Not only do we have a bad policy, we have a badly implemented bad policy, as the GWPF explains.
Dr John Constable, GWPF’s Energy Editor, contributed a “Thunderer” column to The Times on the 27th of October 2017 commenting on Professor Helm’s recent study for the UK government on the cost of energy (“Energy customers foot the bill for failed climate policy”).
Subsidies to renewable electricity in the UK cost £5 billion a year at present and will rise to more than £8 billion a year by 2020, all drawn from the bills of domestic and business consumers.
One third of this hits households directly through their electricity bills — about 20 per cent of the bill in fact — while the other two thirds, paid in the first instance by businesses, is passed on to households in the general cost of living.
Government has obfuscated these facts, and since 2014 has published no price impacts. When costs could not be hidden, the government has claimed that climate policy made them unavoidable.
Now, in an authoritative and excoriating report commissioned by the government, Dieter Helm, professor of energy policy at Oxford University, has torn away the fig leaves covering the government’s nakedness. Policy interventions, he tells us, are so numerous and badly designed that they have resulted in costs well in excess of what is needed to meet emissions targets. These subsidies will cost a hair-raising £100 billion by 2030.
“Much more decarbonisation could have been achieved for less,” Professor Helm drily observes. Sadly, as the study emphasises, much of this wasteful policy cannot be cancelled, due to “contractual and other legal commitments”. In other words, government has given the rent-seekers firm entitlements that the courts must defend.

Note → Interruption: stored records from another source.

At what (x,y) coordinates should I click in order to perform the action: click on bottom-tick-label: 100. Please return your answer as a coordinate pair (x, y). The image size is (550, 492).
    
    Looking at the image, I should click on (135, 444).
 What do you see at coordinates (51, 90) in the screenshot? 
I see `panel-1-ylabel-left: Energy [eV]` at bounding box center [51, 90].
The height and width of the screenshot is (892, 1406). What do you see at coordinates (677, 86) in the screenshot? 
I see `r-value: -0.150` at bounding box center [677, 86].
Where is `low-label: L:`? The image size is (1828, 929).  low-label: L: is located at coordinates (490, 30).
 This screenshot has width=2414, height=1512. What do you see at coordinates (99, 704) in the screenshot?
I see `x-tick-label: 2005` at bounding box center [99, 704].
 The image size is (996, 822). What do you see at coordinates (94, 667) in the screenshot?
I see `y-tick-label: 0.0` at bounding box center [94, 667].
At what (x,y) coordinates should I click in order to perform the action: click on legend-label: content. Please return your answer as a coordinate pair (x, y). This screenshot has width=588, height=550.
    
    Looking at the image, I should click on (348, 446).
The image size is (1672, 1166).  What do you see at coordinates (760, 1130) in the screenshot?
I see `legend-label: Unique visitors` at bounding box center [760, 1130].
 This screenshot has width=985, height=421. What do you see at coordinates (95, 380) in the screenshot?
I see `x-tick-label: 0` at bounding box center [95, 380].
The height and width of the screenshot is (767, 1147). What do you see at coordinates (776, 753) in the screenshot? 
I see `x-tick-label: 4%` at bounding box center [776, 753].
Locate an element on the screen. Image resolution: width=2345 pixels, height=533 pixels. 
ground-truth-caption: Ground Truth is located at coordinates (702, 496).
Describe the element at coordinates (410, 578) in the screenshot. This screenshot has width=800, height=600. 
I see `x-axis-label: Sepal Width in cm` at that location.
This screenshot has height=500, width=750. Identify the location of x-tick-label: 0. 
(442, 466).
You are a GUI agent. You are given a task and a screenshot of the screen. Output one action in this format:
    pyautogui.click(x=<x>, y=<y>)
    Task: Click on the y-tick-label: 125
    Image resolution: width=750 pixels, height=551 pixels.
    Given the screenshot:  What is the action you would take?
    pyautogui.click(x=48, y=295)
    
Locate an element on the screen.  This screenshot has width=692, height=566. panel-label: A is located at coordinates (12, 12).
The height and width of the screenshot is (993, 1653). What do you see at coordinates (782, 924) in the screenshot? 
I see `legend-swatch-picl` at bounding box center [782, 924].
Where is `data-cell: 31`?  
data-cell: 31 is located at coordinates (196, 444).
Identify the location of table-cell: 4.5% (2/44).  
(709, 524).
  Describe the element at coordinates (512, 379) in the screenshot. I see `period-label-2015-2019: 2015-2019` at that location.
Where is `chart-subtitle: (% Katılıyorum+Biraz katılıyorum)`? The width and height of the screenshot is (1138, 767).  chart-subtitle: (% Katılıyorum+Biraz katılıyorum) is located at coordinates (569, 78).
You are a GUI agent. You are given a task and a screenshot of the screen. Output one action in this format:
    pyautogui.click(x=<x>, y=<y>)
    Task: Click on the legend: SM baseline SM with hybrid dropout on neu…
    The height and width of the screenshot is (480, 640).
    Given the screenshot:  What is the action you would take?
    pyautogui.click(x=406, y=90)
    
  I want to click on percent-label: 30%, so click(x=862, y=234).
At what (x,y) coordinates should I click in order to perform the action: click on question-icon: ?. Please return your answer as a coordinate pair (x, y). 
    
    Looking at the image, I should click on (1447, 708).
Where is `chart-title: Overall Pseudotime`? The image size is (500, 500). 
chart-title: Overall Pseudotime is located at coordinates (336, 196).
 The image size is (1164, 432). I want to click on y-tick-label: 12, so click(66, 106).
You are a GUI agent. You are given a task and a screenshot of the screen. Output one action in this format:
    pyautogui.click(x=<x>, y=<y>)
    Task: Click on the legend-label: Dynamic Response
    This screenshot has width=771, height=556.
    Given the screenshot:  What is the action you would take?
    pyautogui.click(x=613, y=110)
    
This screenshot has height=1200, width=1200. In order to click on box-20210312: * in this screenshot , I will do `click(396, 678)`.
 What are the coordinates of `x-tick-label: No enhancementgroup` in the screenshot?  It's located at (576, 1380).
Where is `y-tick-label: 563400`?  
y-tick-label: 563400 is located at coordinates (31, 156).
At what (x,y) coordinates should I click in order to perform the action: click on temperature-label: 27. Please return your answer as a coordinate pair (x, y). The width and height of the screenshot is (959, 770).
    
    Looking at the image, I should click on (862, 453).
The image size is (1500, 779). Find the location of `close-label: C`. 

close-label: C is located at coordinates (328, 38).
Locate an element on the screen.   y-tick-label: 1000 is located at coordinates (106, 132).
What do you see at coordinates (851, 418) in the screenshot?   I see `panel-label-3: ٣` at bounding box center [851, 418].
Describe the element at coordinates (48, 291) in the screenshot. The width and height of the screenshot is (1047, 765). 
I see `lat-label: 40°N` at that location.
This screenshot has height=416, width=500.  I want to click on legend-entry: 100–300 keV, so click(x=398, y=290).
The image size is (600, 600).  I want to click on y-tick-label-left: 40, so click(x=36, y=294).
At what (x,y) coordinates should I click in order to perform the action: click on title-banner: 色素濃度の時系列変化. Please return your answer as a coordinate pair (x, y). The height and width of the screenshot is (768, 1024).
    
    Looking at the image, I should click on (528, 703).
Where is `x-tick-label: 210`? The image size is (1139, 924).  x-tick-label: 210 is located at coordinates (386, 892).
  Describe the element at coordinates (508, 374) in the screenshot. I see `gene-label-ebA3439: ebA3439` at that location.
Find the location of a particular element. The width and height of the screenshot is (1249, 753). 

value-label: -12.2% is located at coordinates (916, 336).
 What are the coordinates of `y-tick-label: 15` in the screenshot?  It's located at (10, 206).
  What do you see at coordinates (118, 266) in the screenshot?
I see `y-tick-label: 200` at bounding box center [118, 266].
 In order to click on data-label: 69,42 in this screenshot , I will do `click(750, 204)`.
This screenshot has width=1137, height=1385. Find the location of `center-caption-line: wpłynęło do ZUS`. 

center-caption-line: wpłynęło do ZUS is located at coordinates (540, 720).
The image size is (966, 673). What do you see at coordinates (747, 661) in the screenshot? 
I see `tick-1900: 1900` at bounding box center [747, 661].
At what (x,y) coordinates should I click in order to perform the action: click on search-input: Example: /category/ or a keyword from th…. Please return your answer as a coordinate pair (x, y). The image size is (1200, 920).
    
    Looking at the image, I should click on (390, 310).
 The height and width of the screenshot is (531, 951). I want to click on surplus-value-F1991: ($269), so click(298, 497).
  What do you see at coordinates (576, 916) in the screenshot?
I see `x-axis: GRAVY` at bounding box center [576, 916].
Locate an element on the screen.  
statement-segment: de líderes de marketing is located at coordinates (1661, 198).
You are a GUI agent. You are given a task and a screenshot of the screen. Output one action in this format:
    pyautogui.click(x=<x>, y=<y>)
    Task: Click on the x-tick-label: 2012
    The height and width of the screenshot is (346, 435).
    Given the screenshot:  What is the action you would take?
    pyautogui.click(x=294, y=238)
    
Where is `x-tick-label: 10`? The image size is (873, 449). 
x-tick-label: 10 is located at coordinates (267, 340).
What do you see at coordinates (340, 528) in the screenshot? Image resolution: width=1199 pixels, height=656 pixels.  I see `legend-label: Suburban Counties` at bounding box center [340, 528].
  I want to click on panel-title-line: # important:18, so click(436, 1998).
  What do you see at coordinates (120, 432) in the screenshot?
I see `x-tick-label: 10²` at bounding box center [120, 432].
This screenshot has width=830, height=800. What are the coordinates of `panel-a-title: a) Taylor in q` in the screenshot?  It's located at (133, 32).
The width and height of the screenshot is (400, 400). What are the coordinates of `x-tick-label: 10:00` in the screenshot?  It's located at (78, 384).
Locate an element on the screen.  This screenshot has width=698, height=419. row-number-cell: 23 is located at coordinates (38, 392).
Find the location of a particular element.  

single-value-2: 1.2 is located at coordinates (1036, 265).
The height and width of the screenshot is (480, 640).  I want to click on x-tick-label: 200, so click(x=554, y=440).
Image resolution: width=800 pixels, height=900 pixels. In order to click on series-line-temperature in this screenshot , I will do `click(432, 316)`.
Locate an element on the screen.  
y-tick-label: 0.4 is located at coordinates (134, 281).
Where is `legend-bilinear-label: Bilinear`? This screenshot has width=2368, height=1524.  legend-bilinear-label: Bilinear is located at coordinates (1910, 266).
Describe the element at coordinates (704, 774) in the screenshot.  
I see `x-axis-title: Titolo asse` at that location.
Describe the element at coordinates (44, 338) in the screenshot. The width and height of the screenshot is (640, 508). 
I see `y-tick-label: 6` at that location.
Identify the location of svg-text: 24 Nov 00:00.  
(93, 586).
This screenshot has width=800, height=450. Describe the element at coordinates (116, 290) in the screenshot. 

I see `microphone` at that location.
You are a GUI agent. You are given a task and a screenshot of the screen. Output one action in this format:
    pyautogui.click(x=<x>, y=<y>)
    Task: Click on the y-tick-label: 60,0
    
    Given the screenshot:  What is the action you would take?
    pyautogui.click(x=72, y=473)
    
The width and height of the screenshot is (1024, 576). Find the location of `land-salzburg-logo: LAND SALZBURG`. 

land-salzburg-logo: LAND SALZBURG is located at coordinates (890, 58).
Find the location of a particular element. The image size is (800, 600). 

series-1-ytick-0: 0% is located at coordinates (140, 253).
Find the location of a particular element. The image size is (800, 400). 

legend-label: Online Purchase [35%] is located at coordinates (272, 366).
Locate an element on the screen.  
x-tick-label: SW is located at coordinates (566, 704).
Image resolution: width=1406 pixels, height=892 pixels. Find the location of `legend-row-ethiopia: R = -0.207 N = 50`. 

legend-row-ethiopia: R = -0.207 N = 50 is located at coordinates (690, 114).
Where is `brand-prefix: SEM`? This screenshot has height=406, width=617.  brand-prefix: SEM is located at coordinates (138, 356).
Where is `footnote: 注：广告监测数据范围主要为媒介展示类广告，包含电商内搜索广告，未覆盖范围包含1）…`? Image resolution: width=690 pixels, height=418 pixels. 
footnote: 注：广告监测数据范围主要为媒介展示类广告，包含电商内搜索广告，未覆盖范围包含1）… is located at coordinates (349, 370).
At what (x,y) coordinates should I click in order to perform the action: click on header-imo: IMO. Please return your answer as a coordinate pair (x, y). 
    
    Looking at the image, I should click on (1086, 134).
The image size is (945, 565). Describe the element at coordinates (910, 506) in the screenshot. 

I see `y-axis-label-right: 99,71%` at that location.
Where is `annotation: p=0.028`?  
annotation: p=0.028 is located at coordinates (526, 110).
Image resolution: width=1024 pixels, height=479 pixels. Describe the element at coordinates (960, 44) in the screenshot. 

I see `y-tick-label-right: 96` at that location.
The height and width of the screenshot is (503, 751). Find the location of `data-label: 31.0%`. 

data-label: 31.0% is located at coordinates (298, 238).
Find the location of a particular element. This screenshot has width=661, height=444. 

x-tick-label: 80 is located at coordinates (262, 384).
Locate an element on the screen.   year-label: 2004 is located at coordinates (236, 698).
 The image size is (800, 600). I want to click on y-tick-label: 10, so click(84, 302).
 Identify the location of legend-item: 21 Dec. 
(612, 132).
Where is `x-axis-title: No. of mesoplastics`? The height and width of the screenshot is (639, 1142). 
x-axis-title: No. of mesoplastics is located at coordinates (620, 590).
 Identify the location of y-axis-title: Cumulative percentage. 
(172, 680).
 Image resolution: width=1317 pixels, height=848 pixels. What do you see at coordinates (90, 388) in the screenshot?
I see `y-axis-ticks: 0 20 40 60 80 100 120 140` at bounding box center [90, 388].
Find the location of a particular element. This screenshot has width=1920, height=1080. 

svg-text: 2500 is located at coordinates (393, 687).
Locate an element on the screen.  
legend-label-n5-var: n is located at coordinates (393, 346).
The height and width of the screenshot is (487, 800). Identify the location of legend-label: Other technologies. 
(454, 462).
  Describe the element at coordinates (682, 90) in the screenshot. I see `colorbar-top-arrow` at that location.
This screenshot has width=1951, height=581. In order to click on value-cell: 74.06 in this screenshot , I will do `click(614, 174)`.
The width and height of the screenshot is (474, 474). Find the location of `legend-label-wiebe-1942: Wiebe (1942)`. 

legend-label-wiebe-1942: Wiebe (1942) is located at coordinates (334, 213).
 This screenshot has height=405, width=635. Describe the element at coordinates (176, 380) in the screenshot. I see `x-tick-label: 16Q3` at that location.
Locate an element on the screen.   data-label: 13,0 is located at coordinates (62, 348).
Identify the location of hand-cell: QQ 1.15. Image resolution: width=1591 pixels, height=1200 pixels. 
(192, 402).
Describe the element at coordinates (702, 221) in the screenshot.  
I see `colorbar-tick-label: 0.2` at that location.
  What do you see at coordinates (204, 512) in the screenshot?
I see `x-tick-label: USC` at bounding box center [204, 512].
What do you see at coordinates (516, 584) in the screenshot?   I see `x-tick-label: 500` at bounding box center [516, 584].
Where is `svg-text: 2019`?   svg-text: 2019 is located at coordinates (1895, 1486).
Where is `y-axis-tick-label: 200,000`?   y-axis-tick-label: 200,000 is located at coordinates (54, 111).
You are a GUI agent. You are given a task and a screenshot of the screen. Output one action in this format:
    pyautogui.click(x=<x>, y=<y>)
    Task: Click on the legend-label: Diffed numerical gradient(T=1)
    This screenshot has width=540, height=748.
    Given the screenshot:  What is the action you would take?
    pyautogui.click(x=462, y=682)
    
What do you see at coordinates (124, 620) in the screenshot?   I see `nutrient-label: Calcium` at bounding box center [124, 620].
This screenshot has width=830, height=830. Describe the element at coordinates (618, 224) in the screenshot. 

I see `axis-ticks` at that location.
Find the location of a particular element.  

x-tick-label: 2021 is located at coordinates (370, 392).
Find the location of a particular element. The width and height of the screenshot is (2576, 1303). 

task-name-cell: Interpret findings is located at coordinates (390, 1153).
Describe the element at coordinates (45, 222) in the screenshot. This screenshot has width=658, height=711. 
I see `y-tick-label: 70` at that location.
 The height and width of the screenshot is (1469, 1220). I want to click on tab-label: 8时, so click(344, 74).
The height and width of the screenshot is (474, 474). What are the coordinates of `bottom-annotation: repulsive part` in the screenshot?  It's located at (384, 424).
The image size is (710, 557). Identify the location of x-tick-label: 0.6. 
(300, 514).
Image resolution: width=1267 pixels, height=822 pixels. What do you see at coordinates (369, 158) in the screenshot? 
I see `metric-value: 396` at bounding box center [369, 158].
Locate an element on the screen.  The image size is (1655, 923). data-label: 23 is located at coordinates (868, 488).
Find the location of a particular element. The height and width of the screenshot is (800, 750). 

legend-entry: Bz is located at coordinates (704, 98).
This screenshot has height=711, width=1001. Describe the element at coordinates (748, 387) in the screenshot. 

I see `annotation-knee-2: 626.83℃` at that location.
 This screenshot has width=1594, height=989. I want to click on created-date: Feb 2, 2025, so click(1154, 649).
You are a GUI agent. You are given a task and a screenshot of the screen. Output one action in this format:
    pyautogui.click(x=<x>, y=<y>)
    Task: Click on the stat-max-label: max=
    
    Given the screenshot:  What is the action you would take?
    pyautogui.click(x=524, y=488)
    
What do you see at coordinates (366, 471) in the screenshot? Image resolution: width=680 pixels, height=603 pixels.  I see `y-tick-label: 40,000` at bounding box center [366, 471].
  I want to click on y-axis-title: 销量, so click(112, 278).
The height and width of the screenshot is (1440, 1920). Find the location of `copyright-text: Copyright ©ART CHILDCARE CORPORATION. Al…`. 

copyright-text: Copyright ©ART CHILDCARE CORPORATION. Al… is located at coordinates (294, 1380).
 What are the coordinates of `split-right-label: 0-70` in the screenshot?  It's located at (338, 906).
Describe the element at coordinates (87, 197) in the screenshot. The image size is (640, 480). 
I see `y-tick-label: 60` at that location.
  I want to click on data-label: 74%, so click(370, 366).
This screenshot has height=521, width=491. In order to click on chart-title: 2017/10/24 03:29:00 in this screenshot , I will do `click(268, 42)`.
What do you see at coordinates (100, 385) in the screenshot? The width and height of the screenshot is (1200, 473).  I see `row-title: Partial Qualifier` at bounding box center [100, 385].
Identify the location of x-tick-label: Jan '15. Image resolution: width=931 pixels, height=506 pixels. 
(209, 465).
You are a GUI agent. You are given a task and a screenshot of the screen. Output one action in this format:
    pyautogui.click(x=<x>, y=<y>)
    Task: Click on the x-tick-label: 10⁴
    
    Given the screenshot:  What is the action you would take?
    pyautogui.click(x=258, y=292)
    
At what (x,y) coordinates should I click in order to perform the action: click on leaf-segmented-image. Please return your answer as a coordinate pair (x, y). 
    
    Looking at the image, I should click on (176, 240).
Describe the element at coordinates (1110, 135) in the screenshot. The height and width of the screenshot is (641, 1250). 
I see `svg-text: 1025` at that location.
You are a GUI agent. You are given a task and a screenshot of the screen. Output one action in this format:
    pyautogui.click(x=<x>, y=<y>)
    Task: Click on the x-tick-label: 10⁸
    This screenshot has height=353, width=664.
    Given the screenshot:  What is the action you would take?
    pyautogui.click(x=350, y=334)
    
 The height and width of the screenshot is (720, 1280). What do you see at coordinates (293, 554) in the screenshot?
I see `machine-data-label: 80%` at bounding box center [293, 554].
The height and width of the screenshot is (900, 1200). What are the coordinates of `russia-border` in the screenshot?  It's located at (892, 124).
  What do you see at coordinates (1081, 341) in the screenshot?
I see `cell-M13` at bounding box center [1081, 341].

Did the civil servants explain these liabilities to the responsible ministers, and if so why was the consumer interest neglected, and why were such bad deals struck, again and again and again? Because, as Professor Helm does not hesitate to tell us: “Government has got into the business of ‘picking winners’. Unfortunately, losers are good at picking governments, and inevitably — as in most such picking-winners strategies — the results end up being vulnerable to lobbying, to the general detriment of household and industrial customers.”